As you would expect, wine journalists who revel in geeky grapes have written quite a bit about Mencía. It produces a red wine of sensory qualities so elusive, it invariably inspires somewhat colorful rhetoric. Eric Asimov of the New York Times, for instance, has described Mencía based reds as “haunting... in all its exotic fruit, wildflower and mineral glory.” In SFGate, Jon Bonné once wrote of the grape’s “primal, sometimes fierce aromas... beautifully sanguine, in addition to floral, spicy, animal scents and powerful mineral... (and) blood is a scent I don’t usually discuss... in polite company.” The Chicago Tribune’s Bill St. John describes Mencía as a red wine like “many colored buddhist prayer flags fluttering in the wind... red and blue fruits... wet black stone, slate stone... and a kind of ‘wine-iness,’ a grape-y sapidity... liquid, juicy in texture...“
It takes far less of a flight of fancy to appreciate the 2017 PRIE Mencía’s intense cherry skin perfume, which comes laced with tea-like scents and tannin, while tasting firmly dry with a tannin/acid edge and sensations suggesting more minerals than fruit.
This past November, PRIE’s married winemaking team of John and Lisa Gash invited Ron Silva to their winery for a final tasting before the launch of their first Mencía in December.

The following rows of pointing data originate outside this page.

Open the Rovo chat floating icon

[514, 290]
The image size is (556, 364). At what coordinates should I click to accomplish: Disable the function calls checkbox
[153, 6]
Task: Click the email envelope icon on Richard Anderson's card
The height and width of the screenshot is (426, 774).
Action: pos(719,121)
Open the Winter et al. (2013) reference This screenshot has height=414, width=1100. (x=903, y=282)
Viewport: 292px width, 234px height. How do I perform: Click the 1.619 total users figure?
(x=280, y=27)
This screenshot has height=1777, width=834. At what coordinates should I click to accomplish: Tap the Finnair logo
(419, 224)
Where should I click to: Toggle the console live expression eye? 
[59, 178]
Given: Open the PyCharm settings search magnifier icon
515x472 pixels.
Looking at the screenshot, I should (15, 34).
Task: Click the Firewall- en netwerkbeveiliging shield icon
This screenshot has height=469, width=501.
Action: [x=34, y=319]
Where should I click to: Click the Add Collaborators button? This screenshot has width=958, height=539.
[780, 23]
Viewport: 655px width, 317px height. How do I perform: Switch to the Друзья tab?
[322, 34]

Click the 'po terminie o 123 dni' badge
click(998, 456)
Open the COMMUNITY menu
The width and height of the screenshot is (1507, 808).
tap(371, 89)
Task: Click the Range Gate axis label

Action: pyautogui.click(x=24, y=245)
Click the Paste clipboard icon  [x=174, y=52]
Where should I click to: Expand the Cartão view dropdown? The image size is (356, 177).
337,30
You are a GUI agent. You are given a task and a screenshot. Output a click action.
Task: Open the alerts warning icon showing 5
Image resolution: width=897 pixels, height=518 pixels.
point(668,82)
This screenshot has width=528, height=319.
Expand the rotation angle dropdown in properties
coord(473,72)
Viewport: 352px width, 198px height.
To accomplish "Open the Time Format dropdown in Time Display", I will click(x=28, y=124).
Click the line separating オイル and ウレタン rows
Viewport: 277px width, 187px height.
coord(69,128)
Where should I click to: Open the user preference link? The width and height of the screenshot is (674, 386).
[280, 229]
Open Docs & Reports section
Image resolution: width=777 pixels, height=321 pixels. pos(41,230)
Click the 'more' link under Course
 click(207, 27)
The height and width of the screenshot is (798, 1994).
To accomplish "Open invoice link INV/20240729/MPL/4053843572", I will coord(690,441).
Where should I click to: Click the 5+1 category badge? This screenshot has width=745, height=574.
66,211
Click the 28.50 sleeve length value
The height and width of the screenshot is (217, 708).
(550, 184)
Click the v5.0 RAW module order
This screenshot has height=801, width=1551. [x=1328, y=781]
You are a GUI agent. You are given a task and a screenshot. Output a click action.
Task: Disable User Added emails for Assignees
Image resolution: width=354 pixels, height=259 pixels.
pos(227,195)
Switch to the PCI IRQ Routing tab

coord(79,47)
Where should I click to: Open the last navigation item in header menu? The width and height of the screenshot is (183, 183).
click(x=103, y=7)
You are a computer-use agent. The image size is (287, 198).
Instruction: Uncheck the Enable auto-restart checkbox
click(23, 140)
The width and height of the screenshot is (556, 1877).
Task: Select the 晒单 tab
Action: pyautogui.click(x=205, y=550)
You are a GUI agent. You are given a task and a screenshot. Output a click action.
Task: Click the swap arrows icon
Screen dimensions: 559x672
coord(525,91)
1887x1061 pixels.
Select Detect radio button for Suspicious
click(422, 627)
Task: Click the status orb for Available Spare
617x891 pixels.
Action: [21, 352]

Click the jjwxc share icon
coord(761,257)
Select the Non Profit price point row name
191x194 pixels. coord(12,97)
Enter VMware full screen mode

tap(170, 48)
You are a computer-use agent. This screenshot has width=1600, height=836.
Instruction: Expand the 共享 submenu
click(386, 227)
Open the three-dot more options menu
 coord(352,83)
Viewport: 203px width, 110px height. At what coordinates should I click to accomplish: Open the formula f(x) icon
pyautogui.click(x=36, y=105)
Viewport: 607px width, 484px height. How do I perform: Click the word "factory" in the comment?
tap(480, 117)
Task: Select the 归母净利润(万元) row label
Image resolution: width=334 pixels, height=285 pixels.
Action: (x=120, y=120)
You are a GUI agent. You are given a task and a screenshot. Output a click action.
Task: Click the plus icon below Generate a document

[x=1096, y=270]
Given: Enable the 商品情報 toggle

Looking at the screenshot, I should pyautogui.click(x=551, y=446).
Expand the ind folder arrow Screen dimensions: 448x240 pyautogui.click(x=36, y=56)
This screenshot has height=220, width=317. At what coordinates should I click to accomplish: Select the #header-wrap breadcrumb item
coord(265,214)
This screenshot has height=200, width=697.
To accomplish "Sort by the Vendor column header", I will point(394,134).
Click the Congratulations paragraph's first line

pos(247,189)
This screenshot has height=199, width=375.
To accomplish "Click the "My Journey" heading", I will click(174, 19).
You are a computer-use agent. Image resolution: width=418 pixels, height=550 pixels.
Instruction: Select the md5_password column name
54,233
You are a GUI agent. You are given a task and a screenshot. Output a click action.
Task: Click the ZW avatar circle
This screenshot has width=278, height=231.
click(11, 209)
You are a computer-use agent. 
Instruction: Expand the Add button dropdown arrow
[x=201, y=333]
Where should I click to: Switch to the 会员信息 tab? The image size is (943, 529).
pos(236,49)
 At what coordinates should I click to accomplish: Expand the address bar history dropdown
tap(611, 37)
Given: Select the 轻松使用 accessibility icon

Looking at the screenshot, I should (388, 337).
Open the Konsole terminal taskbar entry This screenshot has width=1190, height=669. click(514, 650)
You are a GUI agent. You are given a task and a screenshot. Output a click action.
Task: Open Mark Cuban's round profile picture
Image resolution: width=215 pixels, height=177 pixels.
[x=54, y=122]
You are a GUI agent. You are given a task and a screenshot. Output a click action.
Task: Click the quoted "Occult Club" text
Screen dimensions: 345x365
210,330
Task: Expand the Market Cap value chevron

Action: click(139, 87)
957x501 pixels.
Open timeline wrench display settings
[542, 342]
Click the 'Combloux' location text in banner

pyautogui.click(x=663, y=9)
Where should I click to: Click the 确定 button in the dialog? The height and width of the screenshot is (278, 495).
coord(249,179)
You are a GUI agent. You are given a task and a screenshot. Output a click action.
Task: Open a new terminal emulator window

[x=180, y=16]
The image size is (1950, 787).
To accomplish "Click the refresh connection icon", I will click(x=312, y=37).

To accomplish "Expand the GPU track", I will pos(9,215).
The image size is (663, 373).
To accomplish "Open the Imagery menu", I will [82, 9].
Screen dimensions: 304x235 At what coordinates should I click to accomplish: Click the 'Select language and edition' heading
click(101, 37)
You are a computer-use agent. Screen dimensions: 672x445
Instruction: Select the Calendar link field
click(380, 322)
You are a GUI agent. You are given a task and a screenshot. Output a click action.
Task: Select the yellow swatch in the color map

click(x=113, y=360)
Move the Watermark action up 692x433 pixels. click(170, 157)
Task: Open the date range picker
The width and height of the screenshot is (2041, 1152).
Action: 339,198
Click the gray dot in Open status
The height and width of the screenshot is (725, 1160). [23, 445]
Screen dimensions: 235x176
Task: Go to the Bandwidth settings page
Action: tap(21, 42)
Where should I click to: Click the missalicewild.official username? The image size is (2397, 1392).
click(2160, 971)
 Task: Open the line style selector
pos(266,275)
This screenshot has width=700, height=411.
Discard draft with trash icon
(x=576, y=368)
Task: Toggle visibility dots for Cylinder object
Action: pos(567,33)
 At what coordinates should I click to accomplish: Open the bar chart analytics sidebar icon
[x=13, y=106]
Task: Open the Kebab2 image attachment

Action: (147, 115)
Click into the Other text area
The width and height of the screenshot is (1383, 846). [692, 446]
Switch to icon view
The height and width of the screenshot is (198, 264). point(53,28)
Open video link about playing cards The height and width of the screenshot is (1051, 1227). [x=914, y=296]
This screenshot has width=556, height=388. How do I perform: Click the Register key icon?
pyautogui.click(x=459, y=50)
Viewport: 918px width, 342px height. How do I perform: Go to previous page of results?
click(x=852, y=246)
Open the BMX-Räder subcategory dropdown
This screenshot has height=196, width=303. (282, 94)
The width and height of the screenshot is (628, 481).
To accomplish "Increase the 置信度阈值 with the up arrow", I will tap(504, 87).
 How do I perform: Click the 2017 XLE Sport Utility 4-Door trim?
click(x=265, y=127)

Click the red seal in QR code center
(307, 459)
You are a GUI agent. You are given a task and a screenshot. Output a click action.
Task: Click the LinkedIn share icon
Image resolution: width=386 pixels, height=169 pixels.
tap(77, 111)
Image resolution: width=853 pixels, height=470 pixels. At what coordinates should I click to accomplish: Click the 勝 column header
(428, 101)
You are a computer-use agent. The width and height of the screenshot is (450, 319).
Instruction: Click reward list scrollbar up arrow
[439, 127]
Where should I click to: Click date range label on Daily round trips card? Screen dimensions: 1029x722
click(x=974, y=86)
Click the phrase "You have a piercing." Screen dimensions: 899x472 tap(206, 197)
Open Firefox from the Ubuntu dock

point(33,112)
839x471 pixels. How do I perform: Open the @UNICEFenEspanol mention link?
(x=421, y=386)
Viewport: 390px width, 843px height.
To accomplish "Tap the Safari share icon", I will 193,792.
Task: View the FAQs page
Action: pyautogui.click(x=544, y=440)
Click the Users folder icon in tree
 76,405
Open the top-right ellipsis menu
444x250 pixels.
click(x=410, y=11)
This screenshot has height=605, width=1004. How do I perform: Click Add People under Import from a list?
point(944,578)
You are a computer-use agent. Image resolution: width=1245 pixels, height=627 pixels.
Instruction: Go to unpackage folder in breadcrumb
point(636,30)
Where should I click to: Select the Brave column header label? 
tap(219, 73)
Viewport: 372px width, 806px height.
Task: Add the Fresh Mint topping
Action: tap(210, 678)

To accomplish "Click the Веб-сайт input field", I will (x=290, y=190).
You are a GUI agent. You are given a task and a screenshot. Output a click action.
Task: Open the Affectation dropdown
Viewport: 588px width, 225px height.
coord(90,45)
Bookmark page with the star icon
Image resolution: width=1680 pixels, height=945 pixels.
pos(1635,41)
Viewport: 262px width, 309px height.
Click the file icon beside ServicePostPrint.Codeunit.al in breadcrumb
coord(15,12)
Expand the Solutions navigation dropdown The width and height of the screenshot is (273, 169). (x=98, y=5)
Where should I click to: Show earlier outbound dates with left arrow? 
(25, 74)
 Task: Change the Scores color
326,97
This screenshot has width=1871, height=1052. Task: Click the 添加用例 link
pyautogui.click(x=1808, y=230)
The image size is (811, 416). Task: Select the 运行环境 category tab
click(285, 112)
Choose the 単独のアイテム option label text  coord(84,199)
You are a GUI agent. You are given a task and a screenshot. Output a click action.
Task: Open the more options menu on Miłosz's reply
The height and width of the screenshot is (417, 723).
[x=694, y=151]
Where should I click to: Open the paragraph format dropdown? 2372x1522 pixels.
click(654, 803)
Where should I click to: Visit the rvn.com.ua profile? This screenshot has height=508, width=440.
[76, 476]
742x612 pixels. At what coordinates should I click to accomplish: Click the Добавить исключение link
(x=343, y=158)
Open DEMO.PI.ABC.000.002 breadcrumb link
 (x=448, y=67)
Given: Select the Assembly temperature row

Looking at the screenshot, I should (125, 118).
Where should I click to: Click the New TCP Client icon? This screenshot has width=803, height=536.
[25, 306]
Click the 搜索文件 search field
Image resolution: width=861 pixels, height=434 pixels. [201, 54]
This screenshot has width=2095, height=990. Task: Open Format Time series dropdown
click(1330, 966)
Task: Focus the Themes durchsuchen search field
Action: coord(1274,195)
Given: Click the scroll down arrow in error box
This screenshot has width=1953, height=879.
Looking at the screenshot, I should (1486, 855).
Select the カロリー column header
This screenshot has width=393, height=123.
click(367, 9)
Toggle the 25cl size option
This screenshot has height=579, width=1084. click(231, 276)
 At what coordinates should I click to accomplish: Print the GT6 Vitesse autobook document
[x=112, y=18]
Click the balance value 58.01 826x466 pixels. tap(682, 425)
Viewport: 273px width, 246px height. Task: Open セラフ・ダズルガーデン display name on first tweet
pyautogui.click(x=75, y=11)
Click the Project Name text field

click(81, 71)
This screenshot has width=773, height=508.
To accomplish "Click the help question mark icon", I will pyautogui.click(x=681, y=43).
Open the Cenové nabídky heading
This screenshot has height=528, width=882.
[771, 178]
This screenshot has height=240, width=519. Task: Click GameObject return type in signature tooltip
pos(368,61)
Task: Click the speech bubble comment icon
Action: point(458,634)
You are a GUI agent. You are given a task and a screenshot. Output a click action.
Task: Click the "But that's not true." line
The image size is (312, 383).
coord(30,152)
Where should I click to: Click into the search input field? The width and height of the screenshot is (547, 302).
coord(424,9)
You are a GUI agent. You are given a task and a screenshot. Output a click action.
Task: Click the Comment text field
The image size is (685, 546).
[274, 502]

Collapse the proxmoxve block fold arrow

Mr. Silva swirled, took a whiff, a sip and said: “The rustic quality of this wine comes across more like a European wine than a California varietal in that there is more on the palate than in the nose. Also like a European wine, there is a nice balance of tannin and acid – nothing soft and fruity about it.”
Prompted by Silva’s observation of the wine's low-key aroma, Mr. Gash transfered his pour from a narrow, tulip shaped glass to a round “Burgundy” bowl. Finding, as he expected, more perfume when swirled in the more voluminous glass, Gash commented: “I agree with Ron, but there is also a beautiful, floral quality to the wine – subtle red cherry fruit, with a scent of rose petal.
“Maybe more important,” added Mr. Gash, “this will make a wonderful ‘food wine.’” Silva immediately concurred, saying: “Already I am thinking of dishes made with caramelized onions; maybe in a tart, served with good, aged cheeses... I also think it might be delicious with paellas made with combinations of seafood, meats and sausages.”
Commenting on the production, Mr. Gash told us: “The 2017 was aged in one neutral barrel and bottled early, to avoid oxidation and to preserve as much of the subtle fruit qualities as possible. We got double the amount of fruit in 2018, which will allow us to age the wine in a puncheon (i.e. roughly double-sized barrel) – again, to emphasize more of the varietal fruit character rather than the taste of oak.”
Added Silva: “I hope people understand that our Mencía vines are still young – 2017 was its first harvest – although quite often a vineyard’s first harvest is one of its best because of the natural balance of fruit and leaves you get in new vines. But insofar as the wine itself, our Mencía is still a work in progress. As the vines age, I think we'll get more distinct characteristics of the grape, like you find in Spanish Mencías. Still, I think we can all agree, this first vintage is extremely promising!”